Cómo Es Realmente la Ayuda
Habla con un profesional de la salud sexual. Muchas clínicas de salud sexual —particularmente en las principales ciudades europeas— ahora cuentan con personal capacitado específicamente en reducción de daños para el chemsex. No están allí para juzgarte o decirte que pares. Están allí para ayudarte a manejarlo de manera más segura y para ofrecerte apoyo si quieres reducir el consumo.
Servicios de reducción de daños. Estos operan bajo el principio de que encontrarte donde estás es más efectivo que exigir la abstinencia. Te ayudan a consumir de forma más segura mientras trabajas tu relación con el consumo. Esto no es una posición de compromiso, es un enfoque basado en la evidencia.
Terapia conversacional. Particularmente enfoques que abordan los factores subyacentes: TCC (especialmente para patrones de comportamiento compulsivo), terapia psicodinámica (para los patrones de apego y vergüenza subyacentes) y asesoramiento específico sobre sustancias.
Programas de apoyo estructurados. Existen programas de consumo de sustancias específicos para LGBTQ+ en la mayoría de las principales ciudades europeas.
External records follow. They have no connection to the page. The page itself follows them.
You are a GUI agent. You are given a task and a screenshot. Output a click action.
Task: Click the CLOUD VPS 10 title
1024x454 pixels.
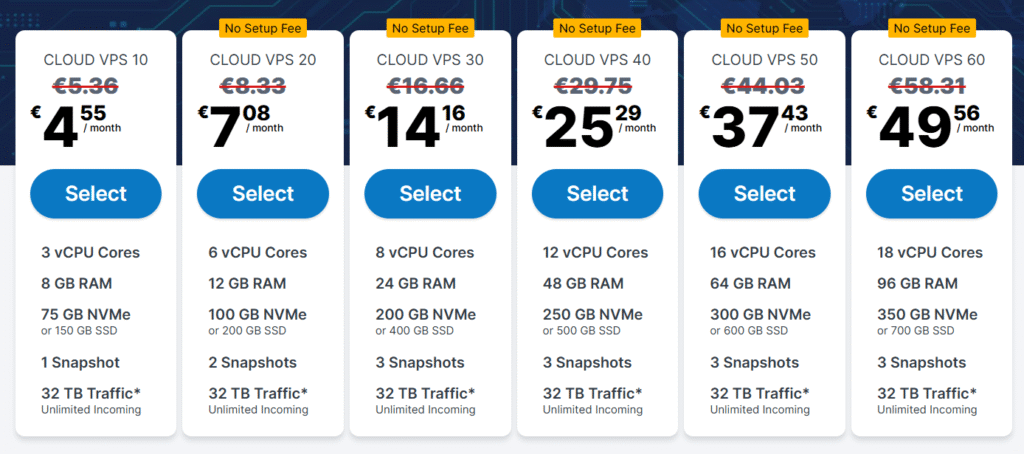96,60
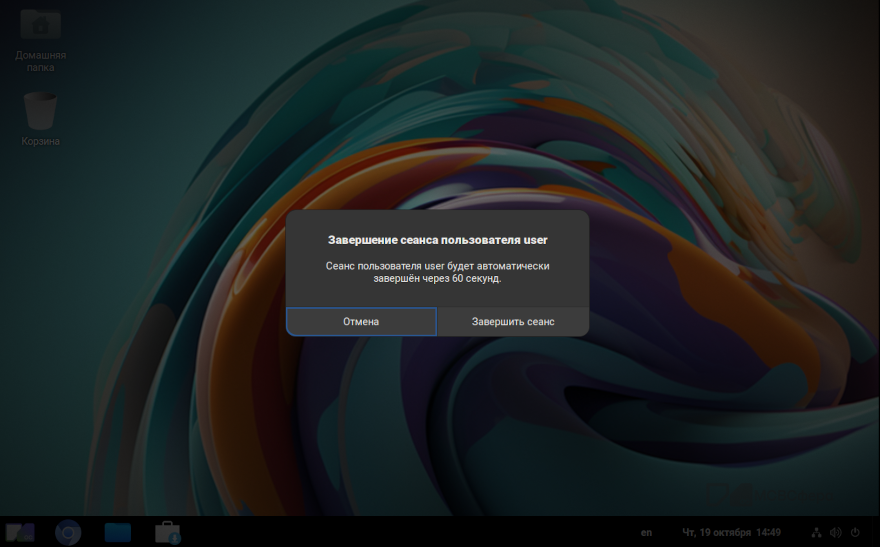The height and width of the screenshot is (547, 880).
Task: Open the applications menu in the taskbar
Action: click(20, 532)
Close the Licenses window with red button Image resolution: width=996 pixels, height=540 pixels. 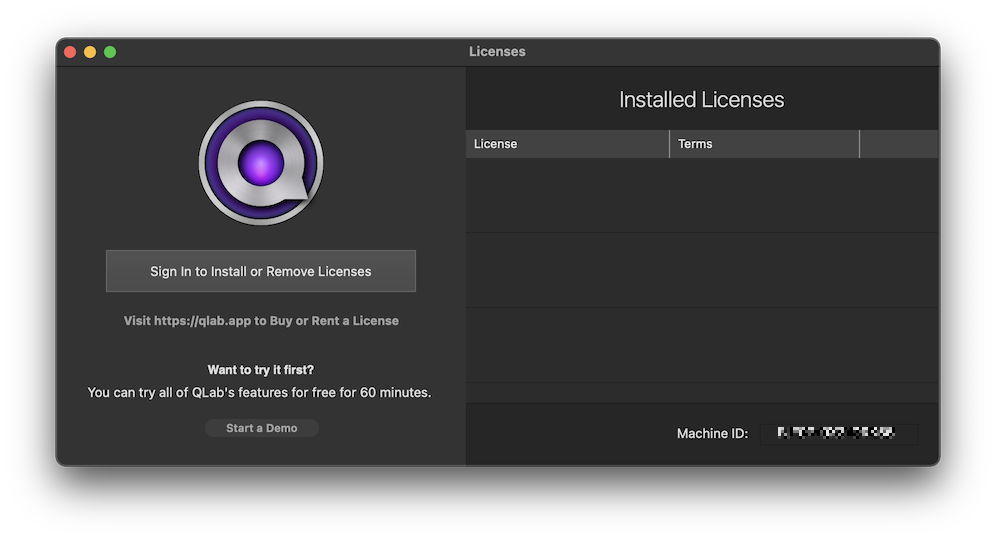[70, 52]
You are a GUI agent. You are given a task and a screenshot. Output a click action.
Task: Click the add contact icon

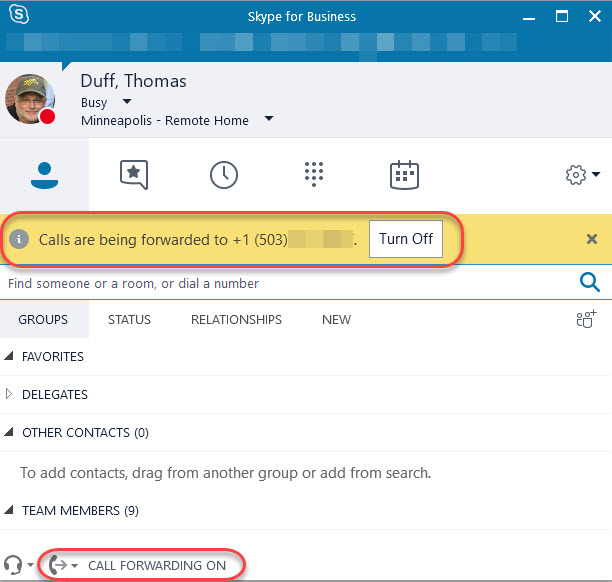(x=585, y=320)
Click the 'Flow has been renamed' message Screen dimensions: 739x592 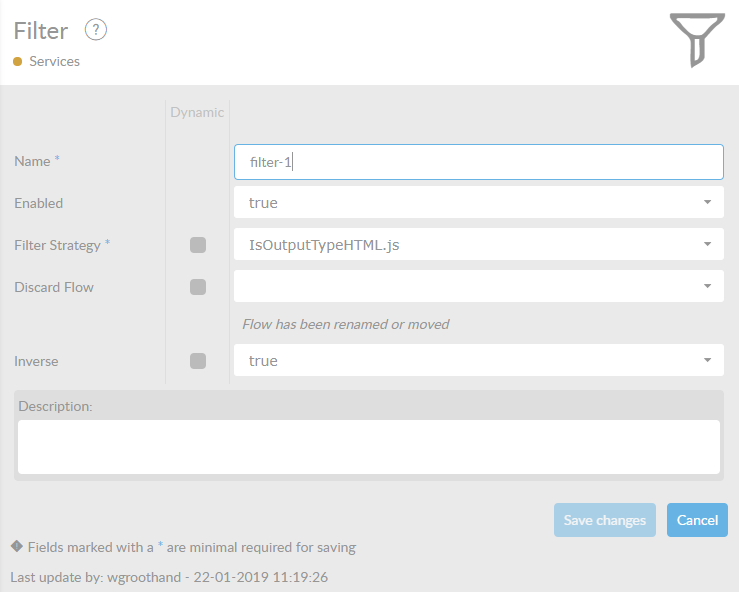pyautogui.click(x=345, y=324)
Entienden el contexto de la comunidad —chemsex, estrés de la minoría, identidad— de una manera que los servicios genéricos de adicción a menudo no lo hacen.
Apoyo de pares. Conectarse con otros hombres gays que han navegado por patrones similares a menudo se describe como más útil que cualquier otra intervención. Crystal Meth Anonymous (CMA), SMART Recovery y grupos similares tienen reuniones inclusivas para LGBTQ+ en muchas ciudades.
Para la dependencia de GHB o alcohol específicamente, no intentes dejar de consumir repentinamente después de un consumo diario intenso y prolongado. La abstinencia de estas sustancias puede causar convulsiones y es médicamente peligrosa. Habla con un médico primero.
Una Nota sobre el Momento
El momento de buscar apoyo no es cuando todo se ha desmoronado. Es cuando notas que el patrón está cambiando —cuando el consumo ha dejado de ser algo que eliges y ha comenzado a ser algo que manejas.
Pedir ayuda temprano, cuando las consecuencias aún son reversibles, es significativamente más fácil que pedir ayuda cuando no lo son.